Studies on Trypsin Inhibitors in Japanese Soybeans

Abstract

The trypsin inhibitor patterns among thirteen varieties of Japanese soybeans were investigated by gel filtration and isoelectric forcusing. Water extractable protein in Japanese soybeans showed two protein peaks in gel filtration. The first peak did not show any inhibitor activity, but the second peak showed inhibitor activity. 4 to 6 inhibitors were isolated from the inhibitor peaks by isoelectric focusing. The isoelectric points of two major trypsin inhibitors were pH 4.20-4.25 and pH 4.45-4.55, respectively. Based on the difference of the inhibitor content, the 13 varieties of Japanese soybeans were divided into two groups.

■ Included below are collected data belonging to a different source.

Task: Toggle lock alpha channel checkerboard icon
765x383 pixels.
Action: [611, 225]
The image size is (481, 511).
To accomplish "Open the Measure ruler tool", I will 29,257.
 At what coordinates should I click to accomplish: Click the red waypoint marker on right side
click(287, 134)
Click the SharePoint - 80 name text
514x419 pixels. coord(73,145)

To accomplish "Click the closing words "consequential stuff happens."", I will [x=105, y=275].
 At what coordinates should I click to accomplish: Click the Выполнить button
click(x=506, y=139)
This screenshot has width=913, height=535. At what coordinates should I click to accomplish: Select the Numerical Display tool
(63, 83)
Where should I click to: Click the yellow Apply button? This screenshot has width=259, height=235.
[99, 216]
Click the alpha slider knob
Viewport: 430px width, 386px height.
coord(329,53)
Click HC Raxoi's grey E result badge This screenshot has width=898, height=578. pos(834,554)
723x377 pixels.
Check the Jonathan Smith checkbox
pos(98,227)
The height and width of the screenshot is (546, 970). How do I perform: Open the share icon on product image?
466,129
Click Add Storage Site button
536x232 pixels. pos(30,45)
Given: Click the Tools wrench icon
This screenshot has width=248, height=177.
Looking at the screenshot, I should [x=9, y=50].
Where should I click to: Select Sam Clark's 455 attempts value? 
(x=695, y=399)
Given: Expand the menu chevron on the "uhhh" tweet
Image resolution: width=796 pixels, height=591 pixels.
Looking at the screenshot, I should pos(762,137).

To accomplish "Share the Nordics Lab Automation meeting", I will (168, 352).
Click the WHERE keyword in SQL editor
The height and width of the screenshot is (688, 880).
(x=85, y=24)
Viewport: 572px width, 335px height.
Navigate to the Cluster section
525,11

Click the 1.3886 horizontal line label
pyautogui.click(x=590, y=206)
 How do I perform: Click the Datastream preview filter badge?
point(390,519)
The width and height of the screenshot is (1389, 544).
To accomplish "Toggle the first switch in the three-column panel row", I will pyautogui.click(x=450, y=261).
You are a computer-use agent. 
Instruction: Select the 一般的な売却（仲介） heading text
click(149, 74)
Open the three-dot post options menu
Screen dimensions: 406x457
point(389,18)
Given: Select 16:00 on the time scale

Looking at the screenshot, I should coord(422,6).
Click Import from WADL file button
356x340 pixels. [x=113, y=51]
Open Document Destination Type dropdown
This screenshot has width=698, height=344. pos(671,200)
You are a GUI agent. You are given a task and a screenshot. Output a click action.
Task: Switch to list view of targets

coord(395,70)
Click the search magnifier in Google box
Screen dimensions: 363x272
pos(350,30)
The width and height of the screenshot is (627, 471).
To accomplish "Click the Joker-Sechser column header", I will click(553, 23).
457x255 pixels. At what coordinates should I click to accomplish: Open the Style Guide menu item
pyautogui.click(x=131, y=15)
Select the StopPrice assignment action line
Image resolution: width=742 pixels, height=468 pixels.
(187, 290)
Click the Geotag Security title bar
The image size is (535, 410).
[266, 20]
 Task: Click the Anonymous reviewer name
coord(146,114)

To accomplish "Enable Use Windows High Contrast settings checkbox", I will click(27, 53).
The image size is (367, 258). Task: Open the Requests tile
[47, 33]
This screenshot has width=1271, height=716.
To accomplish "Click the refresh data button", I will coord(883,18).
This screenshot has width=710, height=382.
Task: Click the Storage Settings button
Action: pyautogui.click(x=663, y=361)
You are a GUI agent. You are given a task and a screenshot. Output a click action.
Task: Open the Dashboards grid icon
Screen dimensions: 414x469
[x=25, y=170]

It seems that the isolated trypsin inhibitor of pI 3.90-4.00 corresponds to 1.9S inhibitor, of pI 4.20-4.25 to Bowman-Birk inhibitor and of pI 4.45-4.55 to Kunitz inhibitor. The trypsin inhibitor of pI 3.70-3.80 was found in 3 varieties of Japanese soybeans. The pI 4.95-5.05 inhibitor isolated from 12 varieties of Japanese soybeans showed very low content. Trypsin inhibitor of pI 4.70-4.75 was first reported in the paper.